SOURCE TEXT ▸
Segment Open
Canada has approved the first oral COVID-19 treatment that can be taken at home. The drug, an antiviral developed by Pfizer, was found to reduce risk of hospitalization and death by 89 percent in clinical trials.
At the moment, there is a “limited global supply” of the drug, thus Canadian health officials have prioritized the following at-risk groups to be supplied with the first shipments as they become available:
- People who are moderately to severely immunocompromised and may not be able to produce an adequate immune response to infection, regardless of vaccination status
- People over the age of 80 who may have received only 1-2 vaccine doses
- People over the age of 60 who live in “undeserved rural or remote communities” in a “long-term care setting,” or those living in or from First Nations or Metis communities who may have received 0-2 doses of an approved COVID-19 vaccine
In December, the government of Canada inked a deal with Pfizer for one million treatment courses of Paxlovid, and their goal remains to establish a delivery schedule as soon as possible. So far, an initial shipment of just over 30,000 treatment courses has been delivered, with another 120,000 to arrive in the country between now and the end of March.
“We know that the unvaccinated are at a higher risk of getting severe outcomes and getting hospitalized and ending up in the ICU. So this is evidence, and we’re following that evidence. As health care providers, you don’t pick and choose which patients you have coming into the hospital and getting treated. And so I think this approach ensures that we are prioritizing treatments for those most in need,” stated Theresa Tam, Chief Public Health Officer of Ontario.
Segment Closed
WHAT THE EXERCISE ASKS ▸
Please answer these questions from the article on Canada's oral COVID-19 treatment:
1. By what percentage did the drug reduce the risk of hospitalization and death in clinical trials?
2. People over what age who may have received only 1-2 vaccine doses are among the prioritized groups?
3. How many treatment courses of Paxlovid did Canada's December deal with Pfizer cover?
The listing has no connection to the article on Canada's oral COVID-19 treatment.

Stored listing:
Segment Open
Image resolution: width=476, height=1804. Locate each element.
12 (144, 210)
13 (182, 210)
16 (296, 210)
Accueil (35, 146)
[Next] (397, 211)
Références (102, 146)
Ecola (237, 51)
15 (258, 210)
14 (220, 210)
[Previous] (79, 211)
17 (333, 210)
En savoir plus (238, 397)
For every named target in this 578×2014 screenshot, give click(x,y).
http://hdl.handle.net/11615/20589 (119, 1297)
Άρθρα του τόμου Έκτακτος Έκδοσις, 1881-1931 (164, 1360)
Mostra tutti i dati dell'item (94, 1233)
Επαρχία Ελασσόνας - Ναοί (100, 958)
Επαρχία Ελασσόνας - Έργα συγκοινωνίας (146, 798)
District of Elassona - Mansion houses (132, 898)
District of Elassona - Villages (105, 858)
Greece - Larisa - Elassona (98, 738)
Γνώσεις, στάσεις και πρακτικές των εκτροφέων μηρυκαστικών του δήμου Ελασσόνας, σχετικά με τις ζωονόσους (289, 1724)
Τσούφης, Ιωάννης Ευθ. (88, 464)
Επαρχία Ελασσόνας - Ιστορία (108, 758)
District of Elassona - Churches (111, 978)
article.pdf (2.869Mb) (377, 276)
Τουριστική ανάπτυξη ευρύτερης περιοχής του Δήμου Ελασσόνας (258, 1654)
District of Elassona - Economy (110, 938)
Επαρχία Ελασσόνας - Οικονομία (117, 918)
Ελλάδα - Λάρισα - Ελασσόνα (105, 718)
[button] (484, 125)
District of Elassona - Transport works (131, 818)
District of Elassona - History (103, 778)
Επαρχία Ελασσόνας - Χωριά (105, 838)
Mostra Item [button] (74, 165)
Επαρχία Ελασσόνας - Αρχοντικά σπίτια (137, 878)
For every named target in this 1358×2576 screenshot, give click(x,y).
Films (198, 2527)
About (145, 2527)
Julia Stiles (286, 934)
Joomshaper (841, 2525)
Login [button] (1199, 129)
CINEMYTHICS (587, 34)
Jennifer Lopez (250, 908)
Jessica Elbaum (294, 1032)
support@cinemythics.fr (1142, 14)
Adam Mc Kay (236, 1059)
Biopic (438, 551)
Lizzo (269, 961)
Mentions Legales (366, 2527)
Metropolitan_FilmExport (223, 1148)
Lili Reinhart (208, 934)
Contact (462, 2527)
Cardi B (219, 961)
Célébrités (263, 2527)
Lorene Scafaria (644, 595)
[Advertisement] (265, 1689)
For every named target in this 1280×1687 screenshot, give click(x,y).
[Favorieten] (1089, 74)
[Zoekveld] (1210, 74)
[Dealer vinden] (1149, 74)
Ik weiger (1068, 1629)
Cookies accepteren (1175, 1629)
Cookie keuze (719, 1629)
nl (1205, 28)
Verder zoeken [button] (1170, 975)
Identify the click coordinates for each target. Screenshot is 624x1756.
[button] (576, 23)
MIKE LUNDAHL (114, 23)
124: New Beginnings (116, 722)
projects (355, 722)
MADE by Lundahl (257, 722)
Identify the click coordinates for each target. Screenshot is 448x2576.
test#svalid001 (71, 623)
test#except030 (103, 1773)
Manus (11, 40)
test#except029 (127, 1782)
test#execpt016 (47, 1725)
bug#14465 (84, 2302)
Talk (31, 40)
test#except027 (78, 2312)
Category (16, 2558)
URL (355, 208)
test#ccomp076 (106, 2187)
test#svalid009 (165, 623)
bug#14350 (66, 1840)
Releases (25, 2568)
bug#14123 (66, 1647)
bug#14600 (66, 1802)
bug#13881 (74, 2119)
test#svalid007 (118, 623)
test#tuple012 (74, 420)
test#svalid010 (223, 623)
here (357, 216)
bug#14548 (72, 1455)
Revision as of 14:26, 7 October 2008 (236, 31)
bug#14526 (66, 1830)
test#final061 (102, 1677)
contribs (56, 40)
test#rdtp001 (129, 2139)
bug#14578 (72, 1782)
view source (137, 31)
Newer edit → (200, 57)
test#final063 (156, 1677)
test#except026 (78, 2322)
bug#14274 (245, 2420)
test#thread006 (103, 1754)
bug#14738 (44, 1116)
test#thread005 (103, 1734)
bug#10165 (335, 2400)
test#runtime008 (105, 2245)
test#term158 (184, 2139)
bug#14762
Segment Closed
RESPONSE TO THIS EXERCISE ▸
1. 89 percent
2. Over the age of 80
3. One million